Stated goal |
Rewrite everything from the line containing "Where should I click to: Click in" down to the line containing "pyautogui.click(x=1124, y=176)", substituting "heading" for "header" and leaving all else unchanged.

** START OF Supplied material **

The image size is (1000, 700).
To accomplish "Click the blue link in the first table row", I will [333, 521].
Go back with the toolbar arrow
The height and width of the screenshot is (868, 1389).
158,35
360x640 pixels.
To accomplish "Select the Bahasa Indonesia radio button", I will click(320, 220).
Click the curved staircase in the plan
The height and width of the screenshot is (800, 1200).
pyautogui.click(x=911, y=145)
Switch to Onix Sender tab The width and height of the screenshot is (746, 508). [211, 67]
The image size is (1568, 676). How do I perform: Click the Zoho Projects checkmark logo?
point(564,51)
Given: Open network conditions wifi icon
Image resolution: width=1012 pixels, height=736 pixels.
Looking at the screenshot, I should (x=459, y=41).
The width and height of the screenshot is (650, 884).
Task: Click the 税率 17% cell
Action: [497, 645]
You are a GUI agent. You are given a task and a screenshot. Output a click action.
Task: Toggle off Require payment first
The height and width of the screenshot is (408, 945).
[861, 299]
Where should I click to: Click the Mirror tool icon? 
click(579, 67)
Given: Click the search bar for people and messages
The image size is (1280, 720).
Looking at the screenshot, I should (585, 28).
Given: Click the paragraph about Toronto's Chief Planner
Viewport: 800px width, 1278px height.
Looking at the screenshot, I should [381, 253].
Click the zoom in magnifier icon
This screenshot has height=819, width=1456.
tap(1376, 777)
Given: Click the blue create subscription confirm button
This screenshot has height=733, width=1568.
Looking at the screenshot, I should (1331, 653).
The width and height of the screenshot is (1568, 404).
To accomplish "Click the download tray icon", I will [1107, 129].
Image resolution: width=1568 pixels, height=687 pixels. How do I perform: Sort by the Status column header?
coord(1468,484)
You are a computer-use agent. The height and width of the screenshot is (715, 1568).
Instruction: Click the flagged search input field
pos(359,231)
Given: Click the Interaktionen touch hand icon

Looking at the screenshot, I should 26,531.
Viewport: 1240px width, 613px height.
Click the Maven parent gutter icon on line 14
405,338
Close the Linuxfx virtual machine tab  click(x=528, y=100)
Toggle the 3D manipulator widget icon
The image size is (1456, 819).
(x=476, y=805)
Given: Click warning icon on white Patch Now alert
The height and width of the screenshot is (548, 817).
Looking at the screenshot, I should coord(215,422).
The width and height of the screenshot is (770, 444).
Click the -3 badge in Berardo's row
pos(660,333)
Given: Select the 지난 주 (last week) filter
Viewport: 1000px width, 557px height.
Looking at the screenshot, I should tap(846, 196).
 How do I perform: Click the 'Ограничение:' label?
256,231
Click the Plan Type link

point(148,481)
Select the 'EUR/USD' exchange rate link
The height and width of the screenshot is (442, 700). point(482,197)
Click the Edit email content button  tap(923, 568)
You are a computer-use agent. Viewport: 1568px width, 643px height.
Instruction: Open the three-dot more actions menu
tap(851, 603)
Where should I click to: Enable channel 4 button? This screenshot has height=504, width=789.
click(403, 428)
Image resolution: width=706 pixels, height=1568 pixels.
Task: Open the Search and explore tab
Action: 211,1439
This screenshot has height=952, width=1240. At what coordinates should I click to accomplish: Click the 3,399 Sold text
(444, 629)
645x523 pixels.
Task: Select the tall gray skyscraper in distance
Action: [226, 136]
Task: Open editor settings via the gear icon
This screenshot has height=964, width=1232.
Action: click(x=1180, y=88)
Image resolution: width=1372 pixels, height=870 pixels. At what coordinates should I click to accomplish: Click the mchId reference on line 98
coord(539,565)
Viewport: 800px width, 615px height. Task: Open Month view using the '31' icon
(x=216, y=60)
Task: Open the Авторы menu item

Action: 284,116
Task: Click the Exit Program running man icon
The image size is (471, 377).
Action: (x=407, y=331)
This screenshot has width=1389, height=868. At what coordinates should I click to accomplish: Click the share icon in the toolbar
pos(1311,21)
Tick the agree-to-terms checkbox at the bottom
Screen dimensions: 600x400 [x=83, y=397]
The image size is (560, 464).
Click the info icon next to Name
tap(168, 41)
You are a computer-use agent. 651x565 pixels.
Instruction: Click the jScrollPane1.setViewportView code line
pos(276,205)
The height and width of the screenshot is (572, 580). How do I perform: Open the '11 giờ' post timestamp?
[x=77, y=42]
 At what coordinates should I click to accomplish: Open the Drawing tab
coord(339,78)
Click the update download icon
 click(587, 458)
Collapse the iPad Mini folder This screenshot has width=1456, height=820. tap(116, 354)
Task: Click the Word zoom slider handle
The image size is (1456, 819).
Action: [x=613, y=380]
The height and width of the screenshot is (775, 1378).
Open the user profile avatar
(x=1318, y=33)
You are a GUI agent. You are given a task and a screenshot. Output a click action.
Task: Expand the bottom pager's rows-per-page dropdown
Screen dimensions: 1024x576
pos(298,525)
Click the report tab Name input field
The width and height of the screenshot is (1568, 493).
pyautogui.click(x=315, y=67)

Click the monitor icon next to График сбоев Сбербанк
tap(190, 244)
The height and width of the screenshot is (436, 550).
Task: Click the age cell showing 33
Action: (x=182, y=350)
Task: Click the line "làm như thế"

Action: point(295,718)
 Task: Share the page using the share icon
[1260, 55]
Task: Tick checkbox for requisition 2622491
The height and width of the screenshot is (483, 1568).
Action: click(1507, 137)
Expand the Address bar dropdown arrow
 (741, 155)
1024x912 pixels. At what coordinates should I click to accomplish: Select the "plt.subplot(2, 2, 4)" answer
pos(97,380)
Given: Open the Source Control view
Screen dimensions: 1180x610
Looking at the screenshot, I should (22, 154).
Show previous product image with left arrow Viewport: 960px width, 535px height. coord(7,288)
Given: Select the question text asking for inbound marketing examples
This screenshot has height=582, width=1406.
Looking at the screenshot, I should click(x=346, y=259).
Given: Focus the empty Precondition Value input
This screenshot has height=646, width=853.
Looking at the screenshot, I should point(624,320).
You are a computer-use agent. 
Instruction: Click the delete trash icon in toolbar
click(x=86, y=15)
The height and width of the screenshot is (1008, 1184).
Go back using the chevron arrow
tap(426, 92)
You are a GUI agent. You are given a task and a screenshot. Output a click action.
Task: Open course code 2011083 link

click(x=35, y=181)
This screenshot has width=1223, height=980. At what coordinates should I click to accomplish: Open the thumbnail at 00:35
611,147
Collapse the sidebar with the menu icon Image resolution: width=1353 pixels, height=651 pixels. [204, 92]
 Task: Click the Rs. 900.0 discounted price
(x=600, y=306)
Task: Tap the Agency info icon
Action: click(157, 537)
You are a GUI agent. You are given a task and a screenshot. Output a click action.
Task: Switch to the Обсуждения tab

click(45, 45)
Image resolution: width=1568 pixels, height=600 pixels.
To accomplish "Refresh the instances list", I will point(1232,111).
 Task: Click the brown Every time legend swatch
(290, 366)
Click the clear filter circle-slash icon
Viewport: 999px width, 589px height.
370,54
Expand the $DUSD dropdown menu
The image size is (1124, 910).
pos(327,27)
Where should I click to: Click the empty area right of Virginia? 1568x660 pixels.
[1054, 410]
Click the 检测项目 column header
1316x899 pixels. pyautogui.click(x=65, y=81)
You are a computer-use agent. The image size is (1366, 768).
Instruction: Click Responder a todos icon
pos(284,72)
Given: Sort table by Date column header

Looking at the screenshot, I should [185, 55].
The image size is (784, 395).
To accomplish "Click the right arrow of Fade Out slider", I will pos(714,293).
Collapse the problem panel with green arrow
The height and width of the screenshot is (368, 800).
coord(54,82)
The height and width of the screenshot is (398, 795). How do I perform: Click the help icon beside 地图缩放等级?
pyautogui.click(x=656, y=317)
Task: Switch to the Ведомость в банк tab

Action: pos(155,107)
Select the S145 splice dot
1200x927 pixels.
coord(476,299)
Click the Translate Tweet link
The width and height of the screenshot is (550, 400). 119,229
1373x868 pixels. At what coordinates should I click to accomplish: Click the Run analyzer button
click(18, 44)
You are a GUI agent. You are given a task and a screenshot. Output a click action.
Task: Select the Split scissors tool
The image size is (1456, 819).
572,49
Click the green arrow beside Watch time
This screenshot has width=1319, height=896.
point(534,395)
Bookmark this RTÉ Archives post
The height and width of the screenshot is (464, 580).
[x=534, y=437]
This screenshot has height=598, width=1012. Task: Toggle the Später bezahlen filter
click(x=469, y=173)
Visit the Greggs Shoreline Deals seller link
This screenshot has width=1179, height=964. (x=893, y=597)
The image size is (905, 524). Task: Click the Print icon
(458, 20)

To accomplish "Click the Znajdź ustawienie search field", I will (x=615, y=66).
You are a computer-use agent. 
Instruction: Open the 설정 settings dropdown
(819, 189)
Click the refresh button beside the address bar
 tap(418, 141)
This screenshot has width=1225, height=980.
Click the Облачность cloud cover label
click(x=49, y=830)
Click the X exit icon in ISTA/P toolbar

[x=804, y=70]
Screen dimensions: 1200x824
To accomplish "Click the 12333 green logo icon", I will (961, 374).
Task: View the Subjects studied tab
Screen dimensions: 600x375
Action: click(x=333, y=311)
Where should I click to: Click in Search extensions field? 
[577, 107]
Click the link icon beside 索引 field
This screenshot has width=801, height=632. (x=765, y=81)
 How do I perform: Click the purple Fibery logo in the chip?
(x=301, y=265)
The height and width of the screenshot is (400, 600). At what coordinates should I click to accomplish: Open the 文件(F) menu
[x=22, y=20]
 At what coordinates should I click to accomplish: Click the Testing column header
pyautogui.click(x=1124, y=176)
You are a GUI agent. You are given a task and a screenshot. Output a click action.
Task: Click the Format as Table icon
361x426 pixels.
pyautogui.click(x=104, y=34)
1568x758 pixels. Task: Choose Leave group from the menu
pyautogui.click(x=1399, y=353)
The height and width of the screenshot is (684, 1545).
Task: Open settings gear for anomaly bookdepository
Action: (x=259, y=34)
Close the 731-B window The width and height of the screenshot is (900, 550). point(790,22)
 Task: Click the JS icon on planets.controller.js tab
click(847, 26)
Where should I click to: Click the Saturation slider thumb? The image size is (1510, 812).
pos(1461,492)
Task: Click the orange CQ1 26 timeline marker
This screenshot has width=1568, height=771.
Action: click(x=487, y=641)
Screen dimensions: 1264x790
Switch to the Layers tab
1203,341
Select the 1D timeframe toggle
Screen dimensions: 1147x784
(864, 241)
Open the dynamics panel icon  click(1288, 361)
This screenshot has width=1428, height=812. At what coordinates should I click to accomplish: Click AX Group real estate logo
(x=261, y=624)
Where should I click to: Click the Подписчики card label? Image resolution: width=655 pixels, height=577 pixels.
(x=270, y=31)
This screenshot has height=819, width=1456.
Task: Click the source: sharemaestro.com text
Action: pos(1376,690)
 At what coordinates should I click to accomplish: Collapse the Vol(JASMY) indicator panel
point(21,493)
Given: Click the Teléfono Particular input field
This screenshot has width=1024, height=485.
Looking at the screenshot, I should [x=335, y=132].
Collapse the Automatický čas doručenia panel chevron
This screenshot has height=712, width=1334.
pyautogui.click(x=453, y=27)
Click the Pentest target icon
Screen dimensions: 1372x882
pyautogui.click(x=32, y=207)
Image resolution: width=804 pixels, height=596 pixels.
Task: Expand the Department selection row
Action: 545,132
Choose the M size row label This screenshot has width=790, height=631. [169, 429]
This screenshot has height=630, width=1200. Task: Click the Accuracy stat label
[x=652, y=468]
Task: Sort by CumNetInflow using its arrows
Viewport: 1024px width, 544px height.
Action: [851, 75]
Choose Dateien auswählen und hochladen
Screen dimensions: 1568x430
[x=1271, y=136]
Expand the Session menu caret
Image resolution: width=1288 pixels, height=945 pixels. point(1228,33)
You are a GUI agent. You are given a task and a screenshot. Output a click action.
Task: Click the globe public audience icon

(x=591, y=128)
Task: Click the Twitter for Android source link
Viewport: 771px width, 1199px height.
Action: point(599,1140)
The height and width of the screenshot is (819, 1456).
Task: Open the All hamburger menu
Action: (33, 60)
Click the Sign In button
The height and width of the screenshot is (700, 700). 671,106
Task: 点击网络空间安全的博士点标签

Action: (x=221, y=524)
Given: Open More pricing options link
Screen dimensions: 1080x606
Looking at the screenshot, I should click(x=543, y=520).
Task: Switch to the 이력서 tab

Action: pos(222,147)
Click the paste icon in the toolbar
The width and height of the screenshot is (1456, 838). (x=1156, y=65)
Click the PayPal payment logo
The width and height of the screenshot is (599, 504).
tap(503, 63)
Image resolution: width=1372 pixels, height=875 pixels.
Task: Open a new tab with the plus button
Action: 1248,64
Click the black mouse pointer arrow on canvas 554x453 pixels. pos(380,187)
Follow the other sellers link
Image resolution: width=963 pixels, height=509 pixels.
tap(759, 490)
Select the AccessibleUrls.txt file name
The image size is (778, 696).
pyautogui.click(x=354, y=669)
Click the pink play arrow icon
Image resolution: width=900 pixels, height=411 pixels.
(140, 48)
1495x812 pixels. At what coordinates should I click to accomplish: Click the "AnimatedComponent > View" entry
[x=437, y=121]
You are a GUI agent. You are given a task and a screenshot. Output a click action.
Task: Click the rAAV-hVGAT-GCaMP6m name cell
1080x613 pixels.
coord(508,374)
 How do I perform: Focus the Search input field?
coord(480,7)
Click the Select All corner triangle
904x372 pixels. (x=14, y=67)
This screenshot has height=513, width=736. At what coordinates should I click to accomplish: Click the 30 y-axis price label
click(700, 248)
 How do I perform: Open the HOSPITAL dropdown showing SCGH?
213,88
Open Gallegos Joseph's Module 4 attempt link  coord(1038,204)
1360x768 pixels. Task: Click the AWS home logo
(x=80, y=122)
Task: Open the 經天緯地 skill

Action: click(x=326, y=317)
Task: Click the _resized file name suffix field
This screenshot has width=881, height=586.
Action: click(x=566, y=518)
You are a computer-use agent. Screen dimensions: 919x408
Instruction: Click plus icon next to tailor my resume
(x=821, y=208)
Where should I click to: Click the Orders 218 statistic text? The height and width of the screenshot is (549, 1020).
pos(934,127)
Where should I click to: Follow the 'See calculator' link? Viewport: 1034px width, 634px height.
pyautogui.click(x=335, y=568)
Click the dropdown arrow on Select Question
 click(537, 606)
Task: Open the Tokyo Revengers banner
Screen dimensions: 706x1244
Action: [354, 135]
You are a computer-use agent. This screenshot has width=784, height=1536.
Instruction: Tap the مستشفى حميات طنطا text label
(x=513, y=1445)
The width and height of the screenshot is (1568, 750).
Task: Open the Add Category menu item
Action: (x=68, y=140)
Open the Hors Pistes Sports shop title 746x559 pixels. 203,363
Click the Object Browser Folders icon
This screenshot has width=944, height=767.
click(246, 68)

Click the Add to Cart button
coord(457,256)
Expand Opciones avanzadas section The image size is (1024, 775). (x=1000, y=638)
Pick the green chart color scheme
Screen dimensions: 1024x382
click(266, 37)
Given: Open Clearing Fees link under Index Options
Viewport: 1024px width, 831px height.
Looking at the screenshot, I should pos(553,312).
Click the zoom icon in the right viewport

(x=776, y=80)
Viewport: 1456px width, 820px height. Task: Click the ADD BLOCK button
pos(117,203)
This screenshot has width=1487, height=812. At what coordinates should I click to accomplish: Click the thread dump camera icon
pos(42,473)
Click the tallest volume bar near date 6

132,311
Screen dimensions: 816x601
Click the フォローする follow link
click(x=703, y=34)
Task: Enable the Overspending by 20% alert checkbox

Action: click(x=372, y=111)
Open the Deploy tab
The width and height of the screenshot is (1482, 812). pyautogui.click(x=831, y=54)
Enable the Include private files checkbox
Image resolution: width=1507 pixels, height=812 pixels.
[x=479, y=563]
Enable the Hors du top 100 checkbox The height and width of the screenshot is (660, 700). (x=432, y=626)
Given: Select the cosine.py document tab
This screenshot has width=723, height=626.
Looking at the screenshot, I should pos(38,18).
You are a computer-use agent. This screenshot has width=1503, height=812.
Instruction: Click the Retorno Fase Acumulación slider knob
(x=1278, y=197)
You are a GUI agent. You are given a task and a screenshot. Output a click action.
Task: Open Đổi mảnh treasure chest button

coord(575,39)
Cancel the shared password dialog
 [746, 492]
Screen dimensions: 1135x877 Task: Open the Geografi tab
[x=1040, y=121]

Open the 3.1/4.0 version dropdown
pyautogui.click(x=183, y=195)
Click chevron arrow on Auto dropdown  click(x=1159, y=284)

** END OF Supplied material **

Answer to this problem |
Where should I click to: Click in Search extensions field? 
[577, 107]
Click the link icon beside 索引 field
This screenshot has width=801, height=632. (x=765, y=81)
 How do I perform: Click the purple Fibery logo in the chip?
(x=301, y=265)
The height and width of the screenshot is (400, 600). At what coordinates should I click to accomplish: Open the 文件(F) menu
[x=22, y=20]
 At what coordinates should I click to accomplish: Click the Testing column heading
pyautogui.click(x=1124, y=176)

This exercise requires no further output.